Per la Cina, quella memoria ha alimentato una mentalità che mira a “non dimenticare mai la sofferenza”. Tang Shiping, un rinomato studioso cinese, lo ha spiegato come una sorta di “sinocentrismo” (中国中心主义) , una mentalità inconscia secondo cui la Cina dovrebbe essere intrinsecamente grande. Il divario tra questa aspettativa e la realtà storica crea una psicologia in cui la superiorità culturale coesiste con una profonda insicurezza riguardo allo status nazionale.
La mia osservazione è che è diverso dal modo in cui funzionano tipicamente le narrazioni nazionaliste occidentali. In Occidente, ricordare i torti storici spesso serve come giustificazione per azioni future, che si tratti di chiedere riparazioni, di cercare aggiustamenti territoriali o di mobilitare il sostegno pubblico per politiche di confronto. Ma l’approccio cinese alla memoria delle sofferenze storiche opera secondo una logica diversa. “Non dimenticare mai la sofferenza” non è un mezzo per raggiungere un fine, ma il fine stesso: una sorta di vigilanza collettiva piuttosto che di preparazione alla punizione. Manca un bersaglio chiaro a cui attribuire la colpa o a cui agire. Sebbene il prezzo del massacro per il popolo cinese non possa essere ignorato, il sentimento revanscista nei confronti del Giappone rimane notevolmente impopolare tra intellettuali e politici cinesi. Se chiedessi a un cinese istruito se sostiene la vendetta contro il Giappone, la sua prima reazione sarebbe probabilmente di sincero sconcerto: “Vendetta a quale scopo?” Nelle innumerevoli controversie su questioni storiche, la richiesta più frequente della Cina è stata quella di far sì che il Giappone “affrontasse la storia in modo diretto” (正视历史), chiedendo riconoscimento e riflessione piuttosto che risarcimenti materiali o concessioni politiche.
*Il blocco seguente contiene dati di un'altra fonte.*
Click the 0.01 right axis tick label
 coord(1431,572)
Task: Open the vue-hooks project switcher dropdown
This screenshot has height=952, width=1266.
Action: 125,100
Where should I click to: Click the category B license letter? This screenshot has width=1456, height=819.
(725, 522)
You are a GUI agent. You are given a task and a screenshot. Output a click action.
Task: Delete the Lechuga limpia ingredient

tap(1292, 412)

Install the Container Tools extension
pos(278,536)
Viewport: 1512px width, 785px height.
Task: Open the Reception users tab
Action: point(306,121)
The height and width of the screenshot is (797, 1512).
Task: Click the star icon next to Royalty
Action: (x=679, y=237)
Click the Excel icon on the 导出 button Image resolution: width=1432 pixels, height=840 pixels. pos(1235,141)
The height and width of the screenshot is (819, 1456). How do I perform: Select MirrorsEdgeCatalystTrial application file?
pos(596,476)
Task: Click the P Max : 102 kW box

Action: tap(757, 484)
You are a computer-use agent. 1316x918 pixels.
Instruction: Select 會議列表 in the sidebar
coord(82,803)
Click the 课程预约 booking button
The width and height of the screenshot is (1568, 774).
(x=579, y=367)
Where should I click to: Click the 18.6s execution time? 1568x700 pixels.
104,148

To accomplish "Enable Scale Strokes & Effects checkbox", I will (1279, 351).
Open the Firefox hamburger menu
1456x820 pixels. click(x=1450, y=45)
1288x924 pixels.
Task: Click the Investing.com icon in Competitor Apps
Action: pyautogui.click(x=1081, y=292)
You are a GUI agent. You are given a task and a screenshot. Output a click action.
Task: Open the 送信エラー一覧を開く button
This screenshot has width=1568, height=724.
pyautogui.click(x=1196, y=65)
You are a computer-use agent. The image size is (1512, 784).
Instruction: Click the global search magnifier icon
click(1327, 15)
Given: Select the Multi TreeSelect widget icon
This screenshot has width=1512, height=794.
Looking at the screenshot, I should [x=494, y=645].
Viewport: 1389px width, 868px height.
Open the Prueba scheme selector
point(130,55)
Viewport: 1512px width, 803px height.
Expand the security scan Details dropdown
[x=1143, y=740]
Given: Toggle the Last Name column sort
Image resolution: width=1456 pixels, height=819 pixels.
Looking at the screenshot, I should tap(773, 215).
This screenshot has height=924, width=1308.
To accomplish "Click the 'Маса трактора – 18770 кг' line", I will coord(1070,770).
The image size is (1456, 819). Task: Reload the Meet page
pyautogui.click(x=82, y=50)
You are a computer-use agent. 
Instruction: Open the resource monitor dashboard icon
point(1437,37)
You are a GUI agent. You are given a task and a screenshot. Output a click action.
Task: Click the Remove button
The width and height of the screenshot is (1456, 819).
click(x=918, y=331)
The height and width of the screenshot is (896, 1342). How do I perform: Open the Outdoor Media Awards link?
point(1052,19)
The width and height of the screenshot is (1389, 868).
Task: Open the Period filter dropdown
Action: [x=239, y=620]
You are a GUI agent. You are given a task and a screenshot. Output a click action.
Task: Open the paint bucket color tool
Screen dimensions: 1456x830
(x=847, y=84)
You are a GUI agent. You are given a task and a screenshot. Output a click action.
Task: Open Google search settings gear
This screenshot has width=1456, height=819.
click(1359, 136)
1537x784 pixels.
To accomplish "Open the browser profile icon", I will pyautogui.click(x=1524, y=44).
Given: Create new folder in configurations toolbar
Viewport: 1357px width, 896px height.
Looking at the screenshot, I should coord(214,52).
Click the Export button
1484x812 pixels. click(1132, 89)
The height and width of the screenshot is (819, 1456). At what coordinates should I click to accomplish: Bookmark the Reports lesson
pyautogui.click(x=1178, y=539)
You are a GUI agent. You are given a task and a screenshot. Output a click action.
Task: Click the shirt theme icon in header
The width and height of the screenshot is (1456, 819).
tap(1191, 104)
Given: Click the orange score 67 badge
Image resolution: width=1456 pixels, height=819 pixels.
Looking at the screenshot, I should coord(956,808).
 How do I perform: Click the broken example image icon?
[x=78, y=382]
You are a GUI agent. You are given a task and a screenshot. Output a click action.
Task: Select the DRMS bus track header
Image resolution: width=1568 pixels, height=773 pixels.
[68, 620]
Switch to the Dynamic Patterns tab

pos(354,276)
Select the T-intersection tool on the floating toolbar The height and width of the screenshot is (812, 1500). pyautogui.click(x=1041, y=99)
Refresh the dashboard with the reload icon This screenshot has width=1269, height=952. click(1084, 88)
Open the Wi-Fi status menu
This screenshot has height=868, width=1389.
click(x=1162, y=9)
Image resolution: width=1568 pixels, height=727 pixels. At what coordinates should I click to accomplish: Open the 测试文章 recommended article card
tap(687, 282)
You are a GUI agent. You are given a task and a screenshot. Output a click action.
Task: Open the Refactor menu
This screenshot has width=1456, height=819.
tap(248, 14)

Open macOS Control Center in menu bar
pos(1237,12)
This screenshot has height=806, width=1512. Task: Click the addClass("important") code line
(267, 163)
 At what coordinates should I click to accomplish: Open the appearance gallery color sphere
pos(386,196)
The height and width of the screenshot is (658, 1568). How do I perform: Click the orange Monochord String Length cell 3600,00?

Questo aiuta a spiegare perché la retorica ufficiale cinese descriva ancora le relazioni sino-giapponesi come “一衣带水”, separate da acque strette come una cintura di vestiti. Piuttosto che enfatizzare le lamentele storiche, questa espressione inquadra la relazione in termini di naturale prossimità geografica e culturale. Il messaggio di fondo è che la cooperazione, non il confronto, rappresenta lo stato di default tra vicini. Le tensioni politiche sono descritte come deviazioni temporanee da una realtà più fondamentale di interdipendenza.